GoHTML

A HTML parse and a serializer for Go. GoHTML tries to keep semantic similar to JS-DOM API while trying to keep the API simple by not forcing JS-DOM model into GoHTML. Because of this GoHTML has node tree model. GoHTML tokenizer uses std net/html module for tokenizing in underlining layer. There for it’s users responsibility to make sure inputs to GoHTML is UTF-8 encoded. GoHTML allows direct access to the node tree.

Installation

Run the following command in project directory in order to install.

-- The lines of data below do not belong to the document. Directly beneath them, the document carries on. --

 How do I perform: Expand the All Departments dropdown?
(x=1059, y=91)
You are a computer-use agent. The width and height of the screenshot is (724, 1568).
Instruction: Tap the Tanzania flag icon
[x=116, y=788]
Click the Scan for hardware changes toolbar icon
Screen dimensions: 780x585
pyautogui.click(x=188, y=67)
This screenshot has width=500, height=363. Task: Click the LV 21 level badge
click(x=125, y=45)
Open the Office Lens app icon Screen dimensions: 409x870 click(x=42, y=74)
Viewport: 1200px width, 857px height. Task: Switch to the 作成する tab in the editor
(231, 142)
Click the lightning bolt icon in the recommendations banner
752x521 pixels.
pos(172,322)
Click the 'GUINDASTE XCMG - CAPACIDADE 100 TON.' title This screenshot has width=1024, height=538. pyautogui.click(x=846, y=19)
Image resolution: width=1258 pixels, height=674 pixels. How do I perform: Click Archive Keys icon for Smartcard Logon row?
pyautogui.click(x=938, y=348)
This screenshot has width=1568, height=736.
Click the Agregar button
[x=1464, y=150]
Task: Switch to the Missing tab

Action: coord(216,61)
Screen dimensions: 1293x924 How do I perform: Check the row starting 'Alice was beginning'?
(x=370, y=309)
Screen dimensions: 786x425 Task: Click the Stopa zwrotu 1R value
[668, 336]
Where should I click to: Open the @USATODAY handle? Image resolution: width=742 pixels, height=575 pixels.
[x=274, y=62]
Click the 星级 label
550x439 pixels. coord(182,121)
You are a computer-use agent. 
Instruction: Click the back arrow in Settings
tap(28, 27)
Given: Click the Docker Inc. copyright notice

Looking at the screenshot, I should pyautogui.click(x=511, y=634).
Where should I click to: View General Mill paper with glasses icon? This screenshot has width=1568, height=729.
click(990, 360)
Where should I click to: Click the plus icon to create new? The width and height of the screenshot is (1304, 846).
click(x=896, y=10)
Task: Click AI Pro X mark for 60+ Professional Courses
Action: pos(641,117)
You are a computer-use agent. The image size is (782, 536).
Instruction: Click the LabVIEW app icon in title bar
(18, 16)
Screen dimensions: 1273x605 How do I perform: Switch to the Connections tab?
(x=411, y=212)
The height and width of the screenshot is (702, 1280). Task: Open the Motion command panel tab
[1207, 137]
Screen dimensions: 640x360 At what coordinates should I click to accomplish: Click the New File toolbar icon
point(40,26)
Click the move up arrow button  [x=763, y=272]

go get github.com/udan-jayanith/GoHTML

Then GoHTML can import like this.

import (
	GoHtml "github.com/udan-jayanith/GoHTML"
)

Features

Example

Heres an example of fetching a website and parsing and then using querying methods.

	res, err := http.Get("https://www.metalsucks.net/")
	if err != nil {
		t.Fatal(err)
	}
	defer res.Body.Close()

	//Parses the given html reader and then returns the root node and an error.
	node, err := GoHtml.Decode(res.Body)
	if err != nil {
		t.Fatal(err)
	}

	nodeList := node.GetElementsByClassName("post-title")
	iter := nodeList.IterNodeList()
	for node := range iter{
		print(node.GetInnerText())
	}

Changelog

Changes, bug fixes and new features in this version.

Documentation

Fully fledged documentation is available at go.pkg

Contributions

Contributions are welcome and pull requests and issues will be viewed by an official.